Hang in there, keep smiling, don't let it beat you, be positive.....
These are all things I have said to others when they have been feeling low or their health problems appear to be getting the better of them, I also say them to myself on the days when getting out of bed seems to be too hard to contemplate or the pain reaches levels where I just want to scream.
'keep going' is my mantra, act normally, behave as if you are coping and maybe just maybe you can fool your head into thinking you're not really having the most god awful day.
Sometimes it works, I go out when I'm sure my body isn't going to allow me to, I smile at friends/family who come round even though inside I may be screaming in pain and at times I manage to forget briefly that my body is packing up on me bit by bit.
And so it was today, Tuesday is the one day a week when I set aside my health problems, life's frustrations etc and go to the town with my mum, it's a day that holds such importance to us both.
For mum it gives her a few hours to be herself away from dad and her normal day to day routine and she also makes the most of having the car there and back and loads up with the heavy items they would otherwise have problems carrying home. Quite frankly Tesco would go bust if it were not for my mum filling her trolley in there every Tuesday, I keep pointing out that she is only shopping for two people not an army but the trolley remains as full week in and week out.
For me it is my opportunity to spend quality time alone with my mum, we talk and laugh and pull the world to pieces each week as we sit in BHS and partake of a roll and coffee.
Strange how once a week becomes a norm to people isn't it? The bakers we go to every Tuesday before heading to BHS know us and know that we have 1 cream donut and 1 cream puff and that 1 week it's mums turn to pay for the cakes and the following week it's my turn. The ladies there joke with us every week as they duly wrap our cakes that one week one of us will have something different and mess the system up but we don't as we are creatures of habit.
The ladies that serve us in BHS know what we will have, they know that mum likes extra butter with her roll and that we both prefer apricot jam to strawberry if they have it. They greet us like friends every week and turn a blind eye to the fact that we bring a cake in from elsewhere and eat it there at the same table each week.
I must at this point tell you what actually happened to mums cream slice this morning.....
I removed it from the bag as I always do, the box came apart and the cream puff fell out of the box, bounced once on the table onto my leg before coming to rest in two pieces cream down on the floor at my feet. I did offer to scrape the cream up off the table and my leg and the floor before giving it to mum but she declined my kind offer and I ended up sharing my donut with her instead.
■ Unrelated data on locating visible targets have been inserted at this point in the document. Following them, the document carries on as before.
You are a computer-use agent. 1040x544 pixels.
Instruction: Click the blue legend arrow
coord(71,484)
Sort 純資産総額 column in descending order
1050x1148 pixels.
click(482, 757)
This morning I woke up at 7.30 after a not too bad night, infact I only remember having to get up once in the night which is pretty good for me these days.
Trevor was still sleeping and between us as she often is in the morning was Molly, she wagged her tail as I moved slowly testing my joints to see if they would let me get out of bed yet. Usually I take my Meds and wait an hour or so for them to kick in but I don't have that luxury on a Tuesday as we try to pick mum up around 9ish so we can get to town before it gets too busy.
I knew it wasn't going to be an easy day as the pain down my left side suggested a bus had run me over at some stage during the night, my right side is not as advanced in the condition as the left side yet so I'm guessing it was only a mini that hit that side!
I mutter to myself as I get ready trying to convince myself that I can make it, that if I only get out I will actually start to feel better and so the chatter begins, it goes something like this....
'if I can just get through the morning I will give in to it this afternoon'
'it's only today, tomorrow if I still feel this rough I will allow myself to stay in bed longer'
'if I pretend not to notice how much this shoulder is hurting it will stop'
'come on girl, just get on with it, don't let it stop you going out with your mum'
'make the effort, what are you? Some kind of wimp?'
And so that annoying voice goes on, pushing me to make that extra effort, forcing me to pretend that I am ok, making me carry on as normal as possible.
Is it a good thing?
Well yes I think we all need a voice that encourages us to live as fully as we are able, and yes it would be so easy to give in to this at times.....
Why though is that wrong?
Because maybe some times we need to just be 'too sick' to do things
Sometimes we need to stop pretending and let others see just how awful things are for us.
Sometimes it is ok to 'not' be so strong and the screaming you are doing internally should be heard, needs to be heard.
But not today......because today was town with mum Tuesday.